## STATED EXERCISE 1
Read the neural network passage and decide whether each statement agrees with it. Answer yes or no for each, and quote the words that decide it.
(a) Tanh works like sigmoid, but its filter runs from -1 to 1.
(b) ReLU allows a small amount of negative information through.
(c) A bias can trigger a neuron even when that neuron's inputs are zero.
## STATED EXERCISE 2
Answer these questions using the neural network passage.
(a) Which layer lies between the input and output layers?
(b) What does softmax turn a set of numbers into?
(c) During a forward pass, what does each neuron in the next layer do with the values from the previous layer?
## STATED EXERCISE 3
Summarize the neural network passage in three sentences.

## SELECTED TEXT
===============
Hidden Layer: The hidden layer is the middle layer between the input and output layer.
Output Layer: The output layer is the output of the neural network.

Bias

You can think biases are some adjustable knobs that you can tweak according to your need.
Biases are added with the input and weight production. (x1 * w1 + b1), so it can trigger a neuron even if the inputs of that neuron is zero. This helps the network learn better and make accurate.

Activation Function

Activation function is a mathematical function that determines whether the neuron should be activated or not. It takes the information from the previous neuron and applies some mathematical functions to decide whether to send its own signal further or not.
Some of the most used activation functions are,

Sigmoid: It allows some information through (between 0 and 1) but not everything.
Tanh: Similar to sigmoid, but the filter goes from -1 to 1.
ReLU: It lets all positive information through and blocks negative information.
Leaky ReLU: Similar to ReLU, but allows a tiny bit of negative information to leak through.
Softmax: Turns any set of numbers into probabilities that always sum to 1.

Inner Workings of Neural Network

Forward Pass

Forward pass is the process of sending data from the input layer to the output layer, here are the steps happen in a forward pass

Start with the input layer: This layer receives the initial data you want the network to process.
Move to the next layer: Each neuron in this layer takes the values from the previous layer, multiplies them by weights, and sums them up.
Apply an activation function: This function adds non-linearity to the network, allowing it to learn complex patterns. The output of this function becomes the input for the next layer.
===============
## RECORDED INFORMATION
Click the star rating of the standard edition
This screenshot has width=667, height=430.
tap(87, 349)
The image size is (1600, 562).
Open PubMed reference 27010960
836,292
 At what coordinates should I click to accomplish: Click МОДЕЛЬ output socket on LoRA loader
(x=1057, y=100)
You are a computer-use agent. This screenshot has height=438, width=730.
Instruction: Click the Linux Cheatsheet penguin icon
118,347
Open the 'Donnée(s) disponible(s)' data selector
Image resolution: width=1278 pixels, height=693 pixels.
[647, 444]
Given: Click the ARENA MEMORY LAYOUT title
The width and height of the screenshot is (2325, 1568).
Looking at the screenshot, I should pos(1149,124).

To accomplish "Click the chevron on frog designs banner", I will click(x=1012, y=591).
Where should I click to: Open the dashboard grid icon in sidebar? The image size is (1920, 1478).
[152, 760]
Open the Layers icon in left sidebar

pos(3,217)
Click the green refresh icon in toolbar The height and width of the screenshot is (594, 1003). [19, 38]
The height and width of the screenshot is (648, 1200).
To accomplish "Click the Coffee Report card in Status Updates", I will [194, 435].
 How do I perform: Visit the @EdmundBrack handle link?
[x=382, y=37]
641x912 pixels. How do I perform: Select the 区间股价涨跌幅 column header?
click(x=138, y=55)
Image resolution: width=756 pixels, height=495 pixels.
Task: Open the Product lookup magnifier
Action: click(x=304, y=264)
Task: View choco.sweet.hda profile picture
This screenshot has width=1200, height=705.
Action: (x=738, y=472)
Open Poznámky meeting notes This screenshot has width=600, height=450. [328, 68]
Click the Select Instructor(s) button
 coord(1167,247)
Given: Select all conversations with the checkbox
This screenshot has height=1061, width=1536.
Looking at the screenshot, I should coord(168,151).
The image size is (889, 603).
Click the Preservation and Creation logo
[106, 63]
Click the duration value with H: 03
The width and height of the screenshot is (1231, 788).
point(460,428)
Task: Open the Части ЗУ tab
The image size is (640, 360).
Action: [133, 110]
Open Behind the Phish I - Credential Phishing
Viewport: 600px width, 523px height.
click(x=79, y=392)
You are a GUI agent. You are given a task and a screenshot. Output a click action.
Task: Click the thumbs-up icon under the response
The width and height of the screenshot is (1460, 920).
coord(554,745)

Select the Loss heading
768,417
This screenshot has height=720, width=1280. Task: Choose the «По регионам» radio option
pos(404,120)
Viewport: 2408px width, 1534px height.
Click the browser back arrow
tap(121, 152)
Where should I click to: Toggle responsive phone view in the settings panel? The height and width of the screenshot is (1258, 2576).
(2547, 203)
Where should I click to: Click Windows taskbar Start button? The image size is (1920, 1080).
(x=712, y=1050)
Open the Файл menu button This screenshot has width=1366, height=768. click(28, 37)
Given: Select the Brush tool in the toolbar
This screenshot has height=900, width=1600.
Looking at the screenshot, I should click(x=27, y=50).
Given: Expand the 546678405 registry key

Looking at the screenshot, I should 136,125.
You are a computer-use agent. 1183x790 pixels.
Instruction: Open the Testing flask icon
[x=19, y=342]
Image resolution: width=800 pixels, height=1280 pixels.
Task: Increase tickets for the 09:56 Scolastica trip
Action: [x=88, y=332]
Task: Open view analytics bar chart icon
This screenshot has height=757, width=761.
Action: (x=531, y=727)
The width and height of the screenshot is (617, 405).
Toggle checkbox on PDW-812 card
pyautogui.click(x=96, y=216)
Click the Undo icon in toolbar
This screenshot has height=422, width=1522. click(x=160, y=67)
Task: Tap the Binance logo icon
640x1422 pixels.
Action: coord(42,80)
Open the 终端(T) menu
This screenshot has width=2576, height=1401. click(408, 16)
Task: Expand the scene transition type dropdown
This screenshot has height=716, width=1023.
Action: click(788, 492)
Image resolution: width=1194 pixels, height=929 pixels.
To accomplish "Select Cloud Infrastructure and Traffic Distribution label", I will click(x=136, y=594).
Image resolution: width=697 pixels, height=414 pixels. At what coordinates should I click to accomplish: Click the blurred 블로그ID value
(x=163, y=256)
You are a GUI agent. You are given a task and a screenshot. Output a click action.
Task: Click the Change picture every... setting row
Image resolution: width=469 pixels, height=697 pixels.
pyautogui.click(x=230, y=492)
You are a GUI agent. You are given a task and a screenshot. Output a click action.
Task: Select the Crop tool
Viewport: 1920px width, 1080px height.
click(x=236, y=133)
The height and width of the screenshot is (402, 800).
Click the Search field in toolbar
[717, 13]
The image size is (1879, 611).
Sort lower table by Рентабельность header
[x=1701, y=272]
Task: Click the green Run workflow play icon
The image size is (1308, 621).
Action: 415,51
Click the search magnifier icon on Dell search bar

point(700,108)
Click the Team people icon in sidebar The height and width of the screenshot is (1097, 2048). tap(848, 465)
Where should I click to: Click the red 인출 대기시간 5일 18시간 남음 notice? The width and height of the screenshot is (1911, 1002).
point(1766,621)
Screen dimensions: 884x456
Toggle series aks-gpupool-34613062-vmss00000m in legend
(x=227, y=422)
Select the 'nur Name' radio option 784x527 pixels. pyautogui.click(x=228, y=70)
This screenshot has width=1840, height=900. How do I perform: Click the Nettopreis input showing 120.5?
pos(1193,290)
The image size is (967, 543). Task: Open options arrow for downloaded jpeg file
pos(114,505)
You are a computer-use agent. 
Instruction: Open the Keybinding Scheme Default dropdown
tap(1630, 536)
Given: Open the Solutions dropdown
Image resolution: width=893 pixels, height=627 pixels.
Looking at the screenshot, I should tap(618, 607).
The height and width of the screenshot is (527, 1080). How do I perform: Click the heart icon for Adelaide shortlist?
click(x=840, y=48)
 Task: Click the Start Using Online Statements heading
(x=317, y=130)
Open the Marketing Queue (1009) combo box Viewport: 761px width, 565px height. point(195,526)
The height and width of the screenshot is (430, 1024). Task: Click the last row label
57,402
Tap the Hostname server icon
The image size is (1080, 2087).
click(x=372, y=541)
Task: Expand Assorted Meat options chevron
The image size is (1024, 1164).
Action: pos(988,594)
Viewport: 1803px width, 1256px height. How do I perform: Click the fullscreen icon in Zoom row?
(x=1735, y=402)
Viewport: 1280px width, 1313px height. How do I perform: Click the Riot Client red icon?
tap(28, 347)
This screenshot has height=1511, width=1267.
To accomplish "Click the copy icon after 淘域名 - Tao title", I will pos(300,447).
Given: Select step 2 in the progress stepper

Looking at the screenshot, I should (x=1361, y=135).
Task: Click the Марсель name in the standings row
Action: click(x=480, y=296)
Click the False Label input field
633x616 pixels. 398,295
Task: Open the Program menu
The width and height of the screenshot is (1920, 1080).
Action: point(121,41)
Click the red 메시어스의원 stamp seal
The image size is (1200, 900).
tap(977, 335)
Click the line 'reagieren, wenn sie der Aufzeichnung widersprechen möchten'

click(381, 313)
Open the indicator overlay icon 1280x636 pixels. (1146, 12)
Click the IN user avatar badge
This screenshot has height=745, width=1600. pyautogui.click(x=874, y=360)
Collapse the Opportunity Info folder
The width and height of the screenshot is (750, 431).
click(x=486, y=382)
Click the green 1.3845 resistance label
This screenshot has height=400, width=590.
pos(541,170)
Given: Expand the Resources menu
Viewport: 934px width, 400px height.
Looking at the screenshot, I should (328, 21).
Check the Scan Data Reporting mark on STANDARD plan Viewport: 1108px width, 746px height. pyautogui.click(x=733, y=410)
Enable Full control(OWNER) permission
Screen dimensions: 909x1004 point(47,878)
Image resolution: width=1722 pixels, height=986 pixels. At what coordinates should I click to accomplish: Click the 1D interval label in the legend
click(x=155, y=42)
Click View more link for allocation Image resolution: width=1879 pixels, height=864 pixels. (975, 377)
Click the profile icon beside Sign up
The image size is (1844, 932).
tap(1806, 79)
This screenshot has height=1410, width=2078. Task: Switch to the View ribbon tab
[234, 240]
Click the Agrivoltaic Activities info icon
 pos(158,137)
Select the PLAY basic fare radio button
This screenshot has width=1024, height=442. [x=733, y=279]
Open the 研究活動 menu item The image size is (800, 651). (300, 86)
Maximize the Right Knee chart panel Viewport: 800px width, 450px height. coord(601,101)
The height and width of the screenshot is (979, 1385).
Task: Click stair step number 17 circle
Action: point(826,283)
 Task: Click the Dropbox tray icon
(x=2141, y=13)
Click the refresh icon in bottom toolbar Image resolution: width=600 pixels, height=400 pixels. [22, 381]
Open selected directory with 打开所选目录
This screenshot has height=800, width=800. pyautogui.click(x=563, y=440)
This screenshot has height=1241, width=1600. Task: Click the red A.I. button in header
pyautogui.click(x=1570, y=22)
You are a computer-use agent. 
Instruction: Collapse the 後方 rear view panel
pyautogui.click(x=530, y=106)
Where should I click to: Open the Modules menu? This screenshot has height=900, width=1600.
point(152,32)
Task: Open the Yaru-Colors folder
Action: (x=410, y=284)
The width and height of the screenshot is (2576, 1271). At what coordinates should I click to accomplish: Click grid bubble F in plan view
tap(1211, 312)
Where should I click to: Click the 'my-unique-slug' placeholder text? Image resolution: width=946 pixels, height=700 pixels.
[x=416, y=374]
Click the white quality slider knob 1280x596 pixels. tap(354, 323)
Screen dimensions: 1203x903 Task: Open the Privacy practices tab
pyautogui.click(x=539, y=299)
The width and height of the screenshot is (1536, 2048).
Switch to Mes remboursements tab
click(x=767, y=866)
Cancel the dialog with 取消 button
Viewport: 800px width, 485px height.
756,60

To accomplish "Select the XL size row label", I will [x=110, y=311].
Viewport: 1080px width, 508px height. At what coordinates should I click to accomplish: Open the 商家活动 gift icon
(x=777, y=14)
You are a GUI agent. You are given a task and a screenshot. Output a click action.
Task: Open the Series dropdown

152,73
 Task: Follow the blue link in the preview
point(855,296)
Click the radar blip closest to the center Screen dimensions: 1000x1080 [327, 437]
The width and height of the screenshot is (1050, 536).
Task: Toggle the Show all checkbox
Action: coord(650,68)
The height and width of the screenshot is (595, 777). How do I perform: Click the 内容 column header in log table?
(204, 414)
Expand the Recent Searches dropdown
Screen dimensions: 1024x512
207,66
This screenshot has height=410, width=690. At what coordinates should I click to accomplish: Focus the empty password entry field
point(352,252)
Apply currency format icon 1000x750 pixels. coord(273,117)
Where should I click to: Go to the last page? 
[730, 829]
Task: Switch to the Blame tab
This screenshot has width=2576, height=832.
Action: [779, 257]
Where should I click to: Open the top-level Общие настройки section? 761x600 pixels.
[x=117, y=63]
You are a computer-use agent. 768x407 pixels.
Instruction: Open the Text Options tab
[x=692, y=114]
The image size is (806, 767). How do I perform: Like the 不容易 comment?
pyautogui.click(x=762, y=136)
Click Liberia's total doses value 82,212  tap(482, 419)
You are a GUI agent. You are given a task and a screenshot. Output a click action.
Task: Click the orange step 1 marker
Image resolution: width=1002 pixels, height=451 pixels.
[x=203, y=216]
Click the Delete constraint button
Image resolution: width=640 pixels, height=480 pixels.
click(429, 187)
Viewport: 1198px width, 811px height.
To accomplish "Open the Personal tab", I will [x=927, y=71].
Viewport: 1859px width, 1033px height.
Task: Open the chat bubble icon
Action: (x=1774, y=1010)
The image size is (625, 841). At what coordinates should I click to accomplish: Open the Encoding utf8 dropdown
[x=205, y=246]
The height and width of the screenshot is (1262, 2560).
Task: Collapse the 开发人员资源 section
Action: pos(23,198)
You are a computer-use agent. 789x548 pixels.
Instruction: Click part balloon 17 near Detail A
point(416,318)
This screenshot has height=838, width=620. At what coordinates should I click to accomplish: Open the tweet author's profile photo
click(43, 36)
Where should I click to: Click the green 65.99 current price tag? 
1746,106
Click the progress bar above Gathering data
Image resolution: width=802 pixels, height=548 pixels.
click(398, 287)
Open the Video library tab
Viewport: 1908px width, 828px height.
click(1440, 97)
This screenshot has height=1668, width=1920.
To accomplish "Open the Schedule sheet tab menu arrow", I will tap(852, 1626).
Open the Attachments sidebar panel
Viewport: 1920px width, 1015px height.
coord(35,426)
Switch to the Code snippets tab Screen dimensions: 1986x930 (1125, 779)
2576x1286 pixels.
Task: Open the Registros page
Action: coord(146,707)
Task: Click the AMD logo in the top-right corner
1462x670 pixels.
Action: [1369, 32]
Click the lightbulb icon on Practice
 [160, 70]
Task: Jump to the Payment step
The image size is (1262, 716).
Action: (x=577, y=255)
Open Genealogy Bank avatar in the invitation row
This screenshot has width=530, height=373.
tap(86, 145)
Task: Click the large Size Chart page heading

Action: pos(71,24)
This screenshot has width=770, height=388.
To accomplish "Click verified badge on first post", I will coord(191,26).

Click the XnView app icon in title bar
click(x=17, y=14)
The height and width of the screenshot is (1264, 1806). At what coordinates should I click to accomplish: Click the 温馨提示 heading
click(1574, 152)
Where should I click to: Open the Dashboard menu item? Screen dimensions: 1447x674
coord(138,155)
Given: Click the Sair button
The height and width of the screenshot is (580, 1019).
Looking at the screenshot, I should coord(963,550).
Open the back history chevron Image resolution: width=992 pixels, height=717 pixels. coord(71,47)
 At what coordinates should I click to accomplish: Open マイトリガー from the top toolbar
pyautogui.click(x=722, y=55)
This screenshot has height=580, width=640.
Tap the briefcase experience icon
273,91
===============
## CORRECT ANSWER 1
(a) Yes: "Tanh: Similar to sigmoid, but the filter goes from -1 to 1."
(b) No: "ReLU: It lets all positive information through and blocks negative information."
(c) Yes: "so it can trigger a neuron even if the inputs of that neuron is zero"

## CORRECT ANSWER 2
(a) The hidden layer.
(b) Probabilities that always sum to 1.
(c) It multiplies them by weights and sums them up.

## CORRECT ANSWER 3
The hidden layer sits between the input and output layers. Biases are added to the weighted input so that a neuron can fire even when its inputs are zero, and activation functions such as sigmoid, tanh, ReLU, leaky ReLU and softmax decide whether a neuron sends its signal on. In a forward pass, data moves from the input layer through layers that weight and sum the previous values and apply an activation function, and that function's output becomes the input for the next layer.